No.23 コロナとの戦い9 頭上の鳥

 緊急事態宣言から3週間が経過しました。東京都の感染者数に減少傾向がありますが、北海道では一度減少した感染者が再び増加しており安心はできません。

 東京都の感染者減少に効果があったと考えられるのが、三密の危険のある施設の営業自粛要請です。ライブハウスやカラオケなどは自粛しているようですが、パチンコ店が自粛要請に応じないことが問題となっています。パチンコは感染者かもしれない人が座った台で遊ぶので接触感染の危険も非常に高い。私が若い頃は娯楽といえばパチンコで私自身の経験からその誘惑の強さはわかります。今でこそギャンブル依存症として治療の対象ですが、当時の自衛隊では休みといえばパチンコという人は大勢いました。私も研修医の頃は眠る暇もないほど忙しかったのですが、地方の病院は暇で休みには「昨日は1万勝ったのに今日は2万の負けか」などと一日中パチンコ台に座っていたものですが、ある日ふと見ると上官が私をじっと見ていました。目が合ったので挨拶したら、ぼそっと「まあ、あんたはいつまでもこんなことやってられないからなぁ。」とつぶやいて行ってしまいました。今でも覚えていますがその瞬間目が覚めたように我に帰りパチンコはやめました。旧日本軍の教科書に「頭の上を鳥が飛ぶことは防げないが、頭の上に鳥が巣を作ることは防げる」ということが書いてあります。パチンコに熱中していた私の頭には鳥が巣を作っていたのでしょう。思い出に残る人との出会いで鳥の巣は消えました。

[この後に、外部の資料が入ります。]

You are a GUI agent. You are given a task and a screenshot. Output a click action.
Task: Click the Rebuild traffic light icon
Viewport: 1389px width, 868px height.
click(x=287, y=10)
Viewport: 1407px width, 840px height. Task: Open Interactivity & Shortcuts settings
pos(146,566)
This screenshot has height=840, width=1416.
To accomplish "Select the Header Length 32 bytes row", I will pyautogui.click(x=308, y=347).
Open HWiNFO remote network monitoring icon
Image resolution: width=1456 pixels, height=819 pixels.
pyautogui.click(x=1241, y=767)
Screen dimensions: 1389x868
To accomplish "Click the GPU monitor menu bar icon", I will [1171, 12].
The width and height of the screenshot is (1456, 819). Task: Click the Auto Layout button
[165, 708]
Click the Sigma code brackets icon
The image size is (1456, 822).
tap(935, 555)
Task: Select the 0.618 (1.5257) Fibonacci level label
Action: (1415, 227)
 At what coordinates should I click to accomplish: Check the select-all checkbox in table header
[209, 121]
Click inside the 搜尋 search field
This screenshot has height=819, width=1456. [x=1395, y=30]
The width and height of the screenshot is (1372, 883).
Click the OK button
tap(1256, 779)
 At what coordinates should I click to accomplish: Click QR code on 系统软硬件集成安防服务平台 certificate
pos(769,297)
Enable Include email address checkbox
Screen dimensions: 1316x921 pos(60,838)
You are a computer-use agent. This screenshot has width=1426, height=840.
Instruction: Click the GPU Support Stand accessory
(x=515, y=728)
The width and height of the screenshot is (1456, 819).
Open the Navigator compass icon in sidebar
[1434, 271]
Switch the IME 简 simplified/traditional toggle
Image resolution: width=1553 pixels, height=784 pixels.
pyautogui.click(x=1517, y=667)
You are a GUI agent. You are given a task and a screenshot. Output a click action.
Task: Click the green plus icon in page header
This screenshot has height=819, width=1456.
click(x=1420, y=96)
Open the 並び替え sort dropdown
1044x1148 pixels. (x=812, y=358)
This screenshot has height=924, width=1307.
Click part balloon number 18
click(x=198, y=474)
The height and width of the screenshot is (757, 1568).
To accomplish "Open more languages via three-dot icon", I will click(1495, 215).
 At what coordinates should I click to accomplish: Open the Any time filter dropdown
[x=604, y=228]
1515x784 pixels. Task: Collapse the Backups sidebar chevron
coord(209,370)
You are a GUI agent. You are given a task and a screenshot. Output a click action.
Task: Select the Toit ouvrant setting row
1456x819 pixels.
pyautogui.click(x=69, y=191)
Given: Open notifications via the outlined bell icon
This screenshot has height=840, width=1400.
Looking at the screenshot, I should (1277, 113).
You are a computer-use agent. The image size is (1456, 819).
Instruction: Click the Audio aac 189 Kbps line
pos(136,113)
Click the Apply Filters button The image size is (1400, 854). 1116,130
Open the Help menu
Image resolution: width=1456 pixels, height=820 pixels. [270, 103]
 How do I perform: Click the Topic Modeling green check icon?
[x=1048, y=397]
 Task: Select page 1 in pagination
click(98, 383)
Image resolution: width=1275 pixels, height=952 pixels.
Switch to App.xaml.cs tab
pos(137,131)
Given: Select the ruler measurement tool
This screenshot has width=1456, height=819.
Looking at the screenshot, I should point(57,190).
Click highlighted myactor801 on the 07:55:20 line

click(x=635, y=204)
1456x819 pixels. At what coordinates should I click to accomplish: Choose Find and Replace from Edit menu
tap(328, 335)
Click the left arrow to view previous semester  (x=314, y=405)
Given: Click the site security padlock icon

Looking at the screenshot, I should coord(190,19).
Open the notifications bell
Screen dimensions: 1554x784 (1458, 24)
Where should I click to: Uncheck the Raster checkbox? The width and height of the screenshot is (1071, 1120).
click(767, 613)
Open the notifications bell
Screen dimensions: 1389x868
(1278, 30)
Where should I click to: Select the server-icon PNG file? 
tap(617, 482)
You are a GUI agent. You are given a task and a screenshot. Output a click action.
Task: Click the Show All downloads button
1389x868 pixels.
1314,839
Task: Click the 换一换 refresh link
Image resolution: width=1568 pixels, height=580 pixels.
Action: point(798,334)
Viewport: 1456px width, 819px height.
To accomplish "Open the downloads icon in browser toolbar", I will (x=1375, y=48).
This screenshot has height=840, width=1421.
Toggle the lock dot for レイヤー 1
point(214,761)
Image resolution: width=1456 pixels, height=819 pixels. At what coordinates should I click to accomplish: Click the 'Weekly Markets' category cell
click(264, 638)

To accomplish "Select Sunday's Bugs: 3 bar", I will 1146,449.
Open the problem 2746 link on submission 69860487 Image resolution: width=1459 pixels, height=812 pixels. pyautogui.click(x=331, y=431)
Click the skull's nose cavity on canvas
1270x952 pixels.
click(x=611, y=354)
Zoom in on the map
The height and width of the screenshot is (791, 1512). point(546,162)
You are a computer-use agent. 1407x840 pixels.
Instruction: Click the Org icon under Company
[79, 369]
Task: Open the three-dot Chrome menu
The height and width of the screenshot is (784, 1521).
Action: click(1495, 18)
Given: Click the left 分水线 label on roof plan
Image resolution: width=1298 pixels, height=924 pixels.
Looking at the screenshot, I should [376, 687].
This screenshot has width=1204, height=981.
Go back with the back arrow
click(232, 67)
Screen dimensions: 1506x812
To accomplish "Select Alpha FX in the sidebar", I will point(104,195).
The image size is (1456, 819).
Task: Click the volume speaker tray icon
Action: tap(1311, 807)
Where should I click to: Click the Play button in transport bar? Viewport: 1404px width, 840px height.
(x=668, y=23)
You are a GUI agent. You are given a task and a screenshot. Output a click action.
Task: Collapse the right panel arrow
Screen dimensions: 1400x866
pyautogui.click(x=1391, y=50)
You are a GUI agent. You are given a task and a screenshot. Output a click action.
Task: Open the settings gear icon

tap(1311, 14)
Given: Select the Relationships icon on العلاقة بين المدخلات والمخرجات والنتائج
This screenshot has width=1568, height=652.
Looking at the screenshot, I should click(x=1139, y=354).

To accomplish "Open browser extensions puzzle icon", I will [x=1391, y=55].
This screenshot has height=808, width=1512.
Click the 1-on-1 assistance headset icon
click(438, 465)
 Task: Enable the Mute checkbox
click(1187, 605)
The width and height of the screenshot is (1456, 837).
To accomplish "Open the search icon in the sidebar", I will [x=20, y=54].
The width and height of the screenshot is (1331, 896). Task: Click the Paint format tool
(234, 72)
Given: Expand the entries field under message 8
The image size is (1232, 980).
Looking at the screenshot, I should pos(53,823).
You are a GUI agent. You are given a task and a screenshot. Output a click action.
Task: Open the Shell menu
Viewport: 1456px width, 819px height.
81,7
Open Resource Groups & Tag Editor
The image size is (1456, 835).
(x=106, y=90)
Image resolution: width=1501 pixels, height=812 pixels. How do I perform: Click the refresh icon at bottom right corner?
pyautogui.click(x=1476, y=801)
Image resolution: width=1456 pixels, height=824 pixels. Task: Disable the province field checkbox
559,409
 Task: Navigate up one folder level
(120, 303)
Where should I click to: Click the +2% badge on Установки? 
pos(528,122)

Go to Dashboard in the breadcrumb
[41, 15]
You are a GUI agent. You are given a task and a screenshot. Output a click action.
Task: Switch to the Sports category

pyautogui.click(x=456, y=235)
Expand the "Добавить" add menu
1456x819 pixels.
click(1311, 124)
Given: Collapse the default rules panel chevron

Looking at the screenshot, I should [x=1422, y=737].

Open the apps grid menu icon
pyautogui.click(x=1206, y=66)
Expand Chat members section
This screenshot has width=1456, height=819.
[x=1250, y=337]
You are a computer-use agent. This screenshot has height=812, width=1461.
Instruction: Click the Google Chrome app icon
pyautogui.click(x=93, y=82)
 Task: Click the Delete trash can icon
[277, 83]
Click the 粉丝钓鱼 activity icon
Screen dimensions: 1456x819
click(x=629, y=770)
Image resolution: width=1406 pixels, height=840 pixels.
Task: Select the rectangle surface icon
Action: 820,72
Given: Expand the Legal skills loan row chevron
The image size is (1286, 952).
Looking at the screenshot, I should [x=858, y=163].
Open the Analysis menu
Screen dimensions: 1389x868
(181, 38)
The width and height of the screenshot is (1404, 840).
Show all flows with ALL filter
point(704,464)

 頭の上を鳥が飛ばないためには家にいるのが一番ですが、仕事で出ないわけにはいきません。うれしくはありませんが鳥からの落とし物をいただくこともあります。コロナウイルスも同じで、外に出れば接触は防げません。帰ったら手を洗ってスマホを消毒してわが身を守るしかありません。一方ここは明らかに危険だとわかっている場所があります。パチンコ店もその一つです。だから自粛の要請が出ているのです。この機会に頭の上の鳥の巣も取り除いてはいかがでしょうか。